Saved entries:
☆ ☆ ☆
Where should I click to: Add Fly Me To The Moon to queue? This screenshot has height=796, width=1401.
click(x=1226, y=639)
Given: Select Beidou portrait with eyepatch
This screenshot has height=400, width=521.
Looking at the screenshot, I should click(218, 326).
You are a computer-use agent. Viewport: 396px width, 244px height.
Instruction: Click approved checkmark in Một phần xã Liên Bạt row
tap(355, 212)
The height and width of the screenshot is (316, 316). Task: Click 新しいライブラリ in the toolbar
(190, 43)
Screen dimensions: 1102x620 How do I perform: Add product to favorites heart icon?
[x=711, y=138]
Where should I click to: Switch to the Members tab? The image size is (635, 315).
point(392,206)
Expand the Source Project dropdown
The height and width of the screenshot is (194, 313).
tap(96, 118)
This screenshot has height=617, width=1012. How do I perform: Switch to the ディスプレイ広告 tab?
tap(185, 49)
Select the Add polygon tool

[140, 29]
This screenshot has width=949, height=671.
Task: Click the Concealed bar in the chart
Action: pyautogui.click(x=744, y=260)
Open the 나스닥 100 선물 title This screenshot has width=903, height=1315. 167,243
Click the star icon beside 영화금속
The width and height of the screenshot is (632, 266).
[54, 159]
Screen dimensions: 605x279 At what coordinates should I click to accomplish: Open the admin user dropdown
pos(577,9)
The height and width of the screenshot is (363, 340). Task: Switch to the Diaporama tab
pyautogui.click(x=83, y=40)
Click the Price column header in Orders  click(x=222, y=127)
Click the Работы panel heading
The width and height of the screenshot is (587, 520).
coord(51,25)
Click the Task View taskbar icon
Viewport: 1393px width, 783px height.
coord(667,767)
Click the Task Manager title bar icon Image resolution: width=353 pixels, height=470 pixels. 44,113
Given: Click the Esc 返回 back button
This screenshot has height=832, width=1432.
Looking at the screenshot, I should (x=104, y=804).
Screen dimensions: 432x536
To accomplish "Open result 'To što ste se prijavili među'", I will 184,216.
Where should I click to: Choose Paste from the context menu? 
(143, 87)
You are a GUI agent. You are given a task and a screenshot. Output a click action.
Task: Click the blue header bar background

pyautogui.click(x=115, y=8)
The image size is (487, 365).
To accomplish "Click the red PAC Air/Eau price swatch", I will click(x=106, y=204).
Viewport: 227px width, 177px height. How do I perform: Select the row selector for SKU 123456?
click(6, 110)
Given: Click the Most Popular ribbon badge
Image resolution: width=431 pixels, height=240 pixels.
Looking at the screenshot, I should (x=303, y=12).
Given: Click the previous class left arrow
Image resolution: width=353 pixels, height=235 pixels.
☆ ☆ ☆
* **What to produce**
An exact transcript of all the records is the expected result.

* **Exercise result**
Where should I click to: Add Fly Me To The Moon to queue? This screenshot has height=796, width=1401.
click(x=1226, y=639)
Given: Select Beidou portrait with eyepatch
This screenshot has height=400, width=521.
Looking at the screenshot, I should click(218, 326).
You are a computer-use agent. Viewport: 396px width, 244px height.
Instruction: Click approved checkmark in Một phần xã Liên Bạt row
tap(355, 212)
The height and width of the screenshot is (316, 316). Task: Click 新しいライブラリ in the toolbar
(190, 43)
Screen dimensions: 1102x620 How do I perform: Add product to favorites heart icon?
[x=711, y=138]
Where should I click to: Switch to the Members tab? The image size is (635, 315).
point(392,206)
Expand the Source Project dropdown
The height and width of the screenshot is (194, 313).
tap(96, 118)
This screenshot has height=617, width=1012. How do I perform: Switch to the ディスプレイ広告 tab?
tap(185, 49)
Select the Add polygon tool

[140, 29]
This screenshot has width=949, height=671.
Task: Click the Concealed bar in the chart
Action: pyautogui.click(x=744, y=260)
Open the 나스닥 100 선물 title This screenshot has width=903, height=1315. 167,243
Click the star icon beside 영화금속
The width and height of the screenshot is (632, 266).
[54, 159]
Screen dimensions: 605x279 At what coordinates should I click to accomplish: Open the admin user dropdown
pos(577,9)
The height and width of the screenshot is (363, 340). Task: Switch to the Diaporama tab
pyautogui.click(x=83, y=40)
Click the Price column header in Orders  click(x=222, y=127)
Click the Работы panel heading
The width and height of the screenshot is (587, 520).
coord(51,25)
Click the Task View taskbar icon
Viewport: 1393px width, 783px height.
coord(667,767)
Click the Task Manager title bar icon Image resolution: width=353 pixels, height=470 pixels. 44,113
Given: Click the Esc 返回 back button
This screenshot has height=832, width=1432.
Looking at the screenshot, I should (x=104, y=804).
Screen dimensions: 432x536
To accomplish "Open result 'To što ste se prijavili među'", I will 184,216.
Where should I click to: Choose Paste from the context menu? 
(143, 87)
You are a GUI agent. You are given a task and a screenshot. Output a click action.
Task: Click the blue header bar background

pyautogui.click(x=115, y=8)
The image size is (487, 365).
To accomplish "Click the red PAC Air/Eau price swatch", I will click(x=106, y=204).
Viewport: 227px width, 177px height. How do I perform: Select the row selector for SKU 123456?
click(6, 110)
Given: Click the Most Popular ribbon badge
Image resolution: width=431 pixels, height=240 pixels.
Looking at the screenshot, I should (x=303, y=12).
Given: Click the previous class left arrow
Image resolution: width=353 pixels, height=235 pixels.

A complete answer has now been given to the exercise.